Abstract

In 1896 the Austrian-born Jesuit Johann Georg Hagen, director of the Georgetown College observatory in Washington, D.C., embarked upon a journey from the United States to Europe, from whence he had fled during Bismarck's Kulturkampf. The account of his travels, published in the Woodstock Letters, was emblematic of the Jesuit reportage that passed back and forth across the Atlantic during the nineteenth century, helping both to define and problematize Jesuit identity during the post-Restoration period. The transatlantic links between Jesuits in Europe and America, which involved the transfer of personnel (often in the wake of periods of persecution in the Old World) and commentary on affairs on both sides of the Atlantic was a source both of tension and sustenance within the Society of Jesus, and had a significant impact on the way in which the broader Catholic Church analyzed the emergence of the fledgling American Republic.

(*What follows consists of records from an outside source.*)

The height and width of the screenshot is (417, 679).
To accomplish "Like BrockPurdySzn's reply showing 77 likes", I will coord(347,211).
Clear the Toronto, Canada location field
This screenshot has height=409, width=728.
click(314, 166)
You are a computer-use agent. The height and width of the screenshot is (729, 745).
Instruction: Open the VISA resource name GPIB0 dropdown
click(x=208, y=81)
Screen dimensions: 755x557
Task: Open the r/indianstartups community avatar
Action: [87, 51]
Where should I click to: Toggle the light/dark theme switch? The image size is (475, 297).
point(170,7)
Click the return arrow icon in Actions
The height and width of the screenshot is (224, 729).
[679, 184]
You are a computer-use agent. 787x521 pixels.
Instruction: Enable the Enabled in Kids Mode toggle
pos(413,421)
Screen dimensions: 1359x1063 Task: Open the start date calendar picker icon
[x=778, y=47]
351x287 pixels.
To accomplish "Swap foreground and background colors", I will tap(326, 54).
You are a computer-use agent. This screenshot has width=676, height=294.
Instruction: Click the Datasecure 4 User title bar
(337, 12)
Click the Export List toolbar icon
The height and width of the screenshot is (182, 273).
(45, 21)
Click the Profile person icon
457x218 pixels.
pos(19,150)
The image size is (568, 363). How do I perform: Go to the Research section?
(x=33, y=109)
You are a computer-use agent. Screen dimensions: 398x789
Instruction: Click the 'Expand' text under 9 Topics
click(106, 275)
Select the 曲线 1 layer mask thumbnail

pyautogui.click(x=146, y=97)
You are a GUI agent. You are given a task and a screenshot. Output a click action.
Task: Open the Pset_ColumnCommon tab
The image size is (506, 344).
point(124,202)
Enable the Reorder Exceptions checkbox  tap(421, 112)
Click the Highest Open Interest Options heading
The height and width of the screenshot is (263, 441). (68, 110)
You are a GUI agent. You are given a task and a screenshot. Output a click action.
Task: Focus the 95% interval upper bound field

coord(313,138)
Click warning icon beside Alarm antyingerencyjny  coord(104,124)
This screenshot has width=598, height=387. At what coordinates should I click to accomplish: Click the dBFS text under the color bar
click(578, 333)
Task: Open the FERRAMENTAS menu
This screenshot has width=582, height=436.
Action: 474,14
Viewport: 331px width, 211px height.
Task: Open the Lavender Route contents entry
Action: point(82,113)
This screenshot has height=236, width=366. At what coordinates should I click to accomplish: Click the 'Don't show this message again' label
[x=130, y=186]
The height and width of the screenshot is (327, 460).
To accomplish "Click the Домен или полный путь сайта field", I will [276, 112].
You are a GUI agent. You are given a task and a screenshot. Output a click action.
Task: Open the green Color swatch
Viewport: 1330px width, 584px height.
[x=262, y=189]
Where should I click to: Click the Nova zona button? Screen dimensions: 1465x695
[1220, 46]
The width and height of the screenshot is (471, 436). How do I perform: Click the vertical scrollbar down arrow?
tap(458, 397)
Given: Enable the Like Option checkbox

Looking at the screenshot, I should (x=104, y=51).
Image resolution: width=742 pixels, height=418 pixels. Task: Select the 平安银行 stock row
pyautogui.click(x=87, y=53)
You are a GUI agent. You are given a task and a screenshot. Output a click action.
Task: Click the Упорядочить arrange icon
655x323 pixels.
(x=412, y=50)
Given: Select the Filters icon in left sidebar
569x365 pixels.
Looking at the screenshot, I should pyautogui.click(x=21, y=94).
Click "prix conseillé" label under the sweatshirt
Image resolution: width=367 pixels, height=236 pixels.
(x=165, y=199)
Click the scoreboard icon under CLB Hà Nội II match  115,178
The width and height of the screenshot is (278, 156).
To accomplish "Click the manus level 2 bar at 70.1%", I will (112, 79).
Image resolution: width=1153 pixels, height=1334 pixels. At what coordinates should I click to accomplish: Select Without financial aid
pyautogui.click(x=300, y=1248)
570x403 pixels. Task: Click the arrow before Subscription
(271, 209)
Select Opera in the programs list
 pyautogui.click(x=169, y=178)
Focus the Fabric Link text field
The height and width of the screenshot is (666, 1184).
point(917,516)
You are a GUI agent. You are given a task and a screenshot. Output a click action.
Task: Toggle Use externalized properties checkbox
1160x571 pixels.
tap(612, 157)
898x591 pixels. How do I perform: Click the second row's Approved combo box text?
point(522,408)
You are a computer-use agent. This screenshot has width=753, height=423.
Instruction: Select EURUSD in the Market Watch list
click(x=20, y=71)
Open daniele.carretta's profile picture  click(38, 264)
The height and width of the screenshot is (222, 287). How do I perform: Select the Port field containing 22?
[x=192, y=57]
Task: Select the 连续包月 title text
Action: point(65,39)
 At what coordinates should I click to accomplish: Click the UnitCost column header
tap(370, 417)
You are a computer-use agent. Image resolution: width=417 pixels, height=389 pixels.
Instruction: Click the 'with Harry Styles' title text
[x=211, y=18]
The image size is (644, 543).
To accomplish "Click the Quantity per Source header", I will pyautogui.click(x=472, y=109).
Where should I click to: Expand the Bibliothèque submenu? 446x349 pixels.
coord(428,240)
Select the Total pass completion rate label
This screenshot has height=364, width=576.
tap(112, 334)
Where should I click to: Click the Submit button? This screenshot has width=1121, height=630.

Through analysis of individual Jesuit trajectories and Jesuit publications (including the Woodstock Letters in the U.S. and the Études in France), we gain insights into how the Society of Jesus attempted to negotiate the complex political and social realities of the nineteenth century. While nationality was crucial to how individual Jesuits approached this task, the process unfolded in the wider context of how the "old Society" and the "new Society" were to be reconciled and differentiated.